При всем великолепии этих городов странничество продолжается и впадает в бедность.

«Книга о бедности и смерти» – заключительная книга в «Книге Часов». Аналогия с годами странствий у Гёте теперь более очевидна. Наставники в педагогической провинции говорят о трех религиях человечества. Первая из них, этническая, основывается на благоговении перед высшим. Такова религия Ветхого Завета. Вторая религия основывается на благоговении перед равным, это философская религия, религия Сократа и Платона, судя по всему. И наконец, третья религия основывается на благоговении перед унижением, перед убожеством, перед бедностью, перед осмеянным и поруганным, перед позором и нищетой, перед страданьем и смертью. Эта религия – христианство. Именно таково христианство Рильке в «Книге о бедности и смерти».

В книге встречаются совершенно реалистические картины городской нищеты.

В подвалах жить все хуже, все трудней; там с жертвенным скотом, с пугливым стадом, схож Твой народ осанкою и взглядом. Твоя земля живет и дышит рядом, но позабыли бедные о ней.

Снова возвращается протянутая за подаянием детская рука из раннего стихотворения «В соборе»:

Дом бедных – это детская ладонь, что брезгует имуществом стыдливо… …но взвешено все в мире справедливо ладонью-чашей (чаш таких не тронь!).

Бедность – это последнее, чем может оправдаться мир:

Верни святую бедность небогатым; на вечный страх они обречены осанкою и видом виноватым: приметы жизни с них совлечены.
К ним липнут городские нечистоты, лохмотья оспенных простынь и гарь; отвержены они, как эшафоты, откуда трупы падают в пустоты, или как прошлогодний календарь; но если рухнут все Твои оплоты, они – земли последние красоты, которыми спастись могла бы тварь.

С бедными Сам Бог, и потому Бог беднее всех:

От века и навек всего лишенный, отверженец, Ты – камень без гнезда. Ты – неприкаянный, Ты – прокаженный, с трещоткой обходящий города.

Уподоблявшийся желторотому птенцу, теперь Бог уподобляется жалкому зародышу нежеланного ребенка:

Ты, как зародыш в чреве, слаб и плох. (Зародыш еле дышит в то мгновенье, когда с тоской сжимаются колени, скрывая новой жизни первый вздох.)

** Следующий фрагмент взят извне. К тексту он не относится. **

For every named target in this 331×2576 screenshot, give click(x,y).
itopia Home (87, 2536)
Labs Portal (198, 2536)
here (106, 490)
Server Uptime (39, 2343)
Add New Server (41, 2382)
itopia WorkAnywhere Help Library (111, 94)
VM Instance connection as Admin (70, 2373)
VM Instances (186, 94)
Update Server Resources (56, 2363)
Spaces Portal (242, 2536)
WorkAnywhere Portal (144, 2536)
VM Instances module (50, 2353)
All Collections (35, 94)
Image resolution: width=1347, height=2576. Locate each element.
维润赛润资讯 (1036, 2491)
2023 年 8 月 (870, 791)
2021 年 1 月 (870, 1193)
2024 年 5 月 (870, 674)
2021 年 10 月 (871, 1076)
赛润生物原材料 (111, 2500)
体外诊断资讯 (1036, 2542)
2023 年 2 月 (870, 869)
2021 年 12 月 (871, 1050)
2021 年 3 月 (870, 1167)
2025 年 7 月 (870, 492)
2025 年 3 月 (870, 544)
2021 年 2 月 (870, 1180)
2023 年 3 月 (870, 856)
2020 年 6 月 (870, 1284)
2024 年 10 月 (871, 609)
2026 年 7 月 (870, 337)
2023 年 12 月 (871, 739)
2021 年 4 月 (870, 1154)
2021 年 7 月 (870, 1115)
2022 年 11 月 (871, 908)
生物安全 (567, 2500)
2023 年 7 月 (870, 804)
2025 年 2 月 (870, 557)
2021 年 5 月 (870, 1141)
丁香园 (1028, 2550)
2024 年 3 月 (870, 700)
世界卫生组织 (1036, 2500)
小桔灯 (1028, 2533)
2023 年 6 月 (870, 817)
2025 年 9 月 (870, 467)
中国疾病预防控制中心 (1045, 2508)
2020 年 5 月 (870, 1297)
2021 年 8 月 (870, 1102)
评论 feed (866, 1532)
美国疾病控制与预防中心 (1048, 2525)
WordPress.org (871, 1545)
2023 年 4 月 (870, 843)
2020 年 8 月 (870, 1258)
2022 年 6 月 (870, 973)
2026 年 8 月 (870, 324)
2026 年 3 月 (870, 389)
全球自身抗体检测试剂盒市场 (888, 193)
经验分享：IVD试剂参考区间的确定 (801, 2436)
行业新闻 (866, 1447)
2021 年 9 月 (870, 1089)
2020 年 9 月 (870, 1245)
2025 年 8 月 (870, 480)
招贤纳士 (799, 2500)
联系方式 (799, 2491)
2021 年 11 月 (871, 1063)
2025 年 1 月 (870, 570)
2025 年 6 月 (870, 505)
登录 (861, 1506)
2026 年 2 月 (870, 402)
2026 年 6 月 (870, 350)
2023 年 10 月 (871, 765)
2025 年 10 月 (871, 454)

С недоношенным зародышем сравнивается и смерть:

…смерть – выкидыш из наших жалких лон, как скрюченный зародыш-эмбрион, зачатки глаз ладошками закрывший, свой ужас, ужасаясь, предваривший, еще не пережитое мученье, на лобике написанный фантазм, но кесарево нам грозит сеченье и затяжной невыносимый спазм.

Величайшее униженье бедности, ее крайняя степень в том, что бедняки лишены даже собственной смерти:

…чужая, маленькая смерть их ждет, а собственная – кислой и зеленой останется, как недозрелый плод.